BAP1 is the most commonly mutated gene in sporadic mesothelioma and is also affected by germline mutations in familial mesothelioma — asbestos generates reactive oxygen species causing DNA damage.

Q24: A pleural effusion with protein 30 g/L and neutrophilic infiltrate develops following right lower lobe pneumonia. This is best classified as:

  1. A. Transudate from reduced oncotic pressure secondary to hypoalbuminaemia
  2. B. Hydrothorax from elevated hydrostatic pressure in congestive heart failure
  3. C. Chylothorax from lymphatic obstruction by reactive hilar lymphadenopathy
  4. D. Exudate from microbial invasion — suppurative pleuritis progressing toward empyema

Correct answer: D – Exudate from microbial invasion — suppurative pleuritis progressing toward empyema

An exudate (protein 30 g/L with inflammatory cells) from pneumonia represents suppurative pleuritis from direct microbial extension — one of the four principal causes of pleural exudate formation.

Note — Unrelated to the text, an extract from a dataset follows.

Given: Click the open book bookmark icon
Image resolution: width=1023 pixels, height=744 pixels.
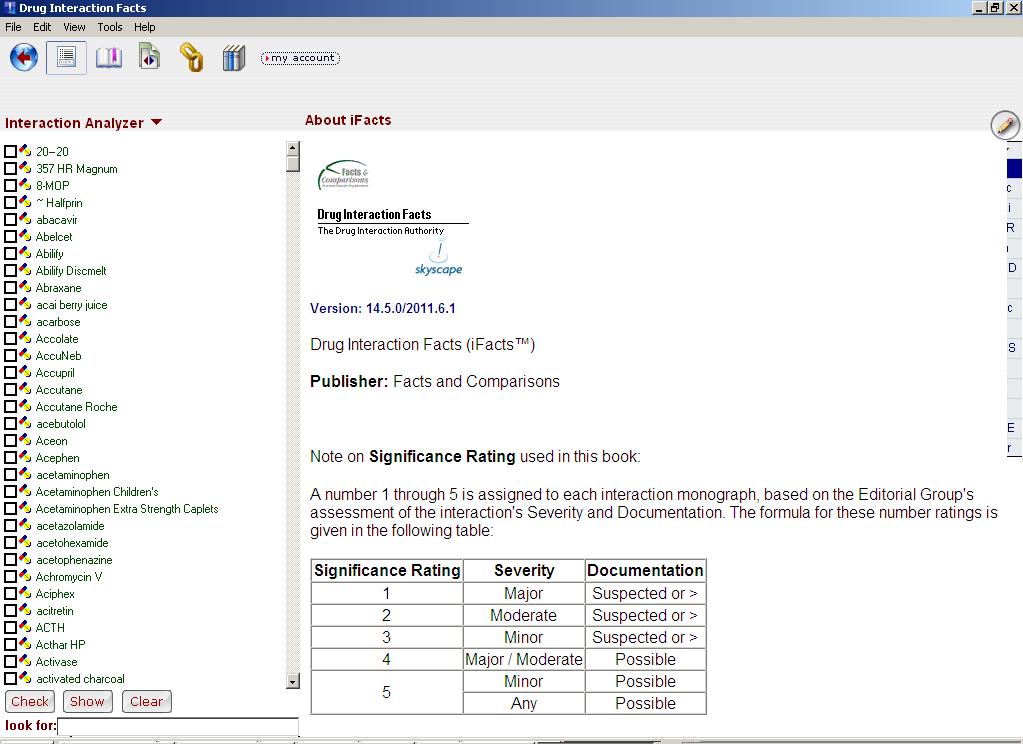Looking at the screenshot, I should click(x=108, y=58).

Q25: A young male develops sudden dyspnoea, absent right breath sounds, tracheal deviation to the left, and rapidly falling blood pressure. The immediately life-threatening mechanism is:

  1. A. Massive haemothorax from intercostal vessel laceration compressing the lung
  2. B. Tension pneumothorax — ball-valve air leak causing mediastinal shift and circulatory collapse
  3. C. Massive pulmonary embolism causing acute right-sided heart failure
  4. D. Spontaneous oesophageal rupture with mediastinal emphysema and pleural contamination

Correct answer: B – Tension pneumothorax — ball-valve air leak causing mediastinal shift and circulatory collapse

Tension pneumothorax occurs when a ball-valve leak allows air into but not out of the pleural space — the resulting mediastinal shift compresses the pulmonary circulation and can cause rapid death.